** Directions **
Rewrite the lines below as a numbered list, skipping any blank lines and leaving out the pictures.

** Data for this exercise **
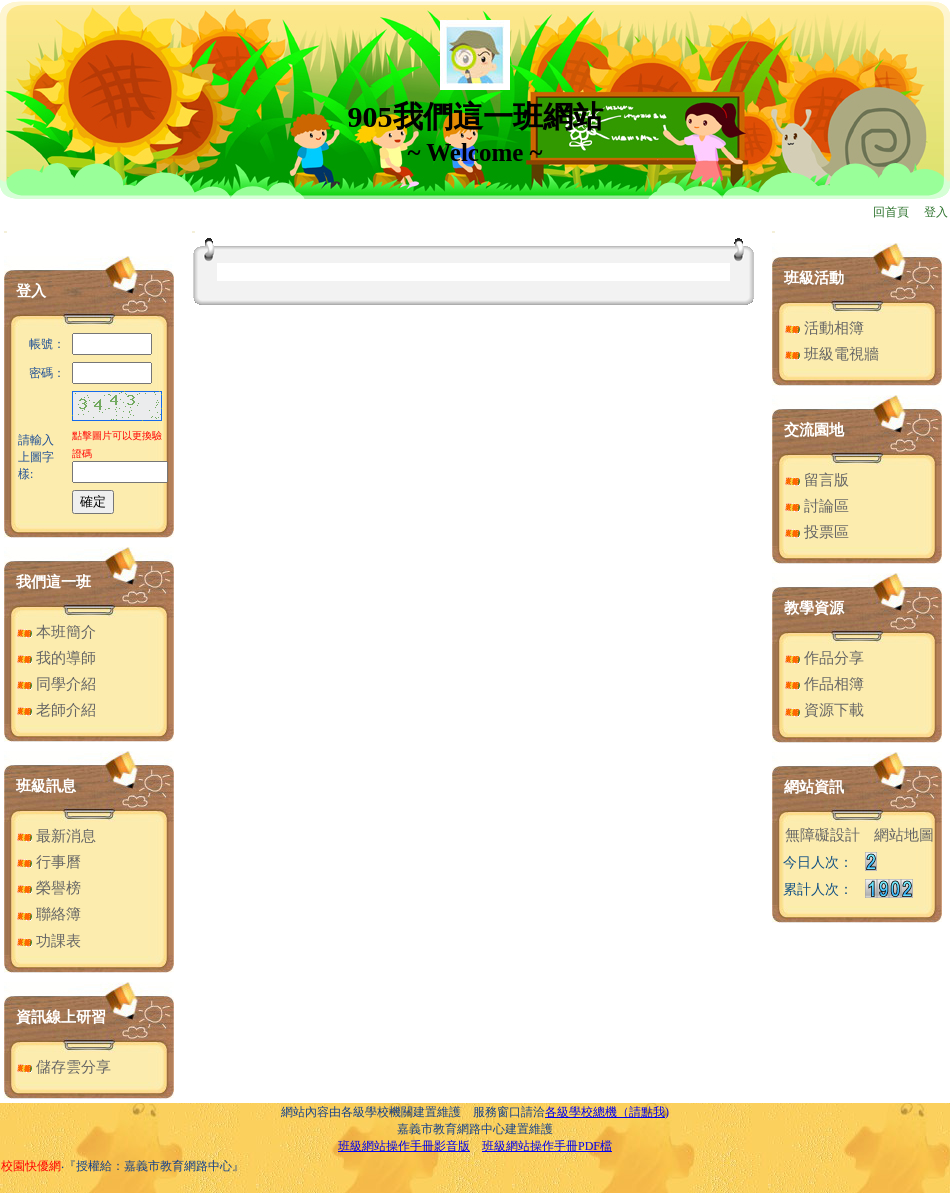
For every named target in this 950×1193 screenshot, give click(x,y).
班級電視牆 (832, 354)
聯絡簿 (49, 914)
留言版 (817, 480)
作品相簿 (824, 684)
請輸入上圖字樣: (36, 457)
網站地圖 (904, 835)
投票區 (817, 532)
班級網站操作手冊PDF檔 (547, 1146)
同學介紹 (56, 684)
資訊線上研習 (61, 1017)
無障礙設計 (822, 835)
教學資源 (814, 608)
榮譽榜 (49, 888)
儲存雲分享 (64, 1067)
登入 (936, 212)
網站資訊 (814, 787)
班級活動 (814, 278)
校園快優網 (31, 1166)
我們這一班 (53, 582)
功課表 (49, 941)
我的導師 (56, 658)
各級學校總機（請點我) (607, 1112)
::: (5, 231)
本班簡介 (56, 632)
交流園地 (814, 430)
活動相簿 (824, 328)
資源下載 (824, 710)
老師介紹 (56, 710)
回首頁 (891, 212)
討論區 (817, 506)
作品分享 (824, 658)
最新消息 (56, 836)
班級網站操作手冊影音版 (404, 1146)
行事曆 (49, 862)
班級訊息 (46, 786)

** Completed exercise **
1. For every named target in this 950×1193 screenshot, give click(x,y).
2. 班級電視牆 (832, 354)
3. 聯絡簿 (49, 914)
4. 留言版 (817, 480)
5. 作品相簿 (824, 684)
6. 請輸入上圖字樣: (36, 457)
7. 網站地圖 (904, 835)
8. 投票區 (817, 532)
9. 班級網站操作手冊PDF檔 (547, 1146)
10. 同學介紹 (56, 684)
11. 資訊線上研習 (61, 1017)
12. 無障礙設計 (822, 835)
13. 教學資源 (814, 608)
14. 榮譽榜 (49, 888)
15. 儲存雲分享 (64, 1067)
16. 登入 (936, 212)
17. 網站資訊 (814, 787)
18. 班級活動 (814, 278)
19. 校園快優網 (31, 1166)
20. 我們這一班 (53, 582)
21. 功課表 (49, 941)
22. 我的導師 (56, 658)
23. 各級學校總機（請點我) (607, 1112)
24. ::: (5, 231)
25. 本班簡介 (56, 632)
26. 交流園地 (814, 430)
27. 活動相簿 (824, 328)
28. 資源下載 (824, 710)
29. 老師介紹 (56, 710)
30. 回首頁 (891, 212)
31. 討論區 (817, 506)
32. 作品分享 (824, 658)
33. 最新消息 (56, 836)
34. 班級網站操作手冊影音版 (404, 1146)
35. 行事曆 (49, 862)
36. 班級訊息 (46, 786)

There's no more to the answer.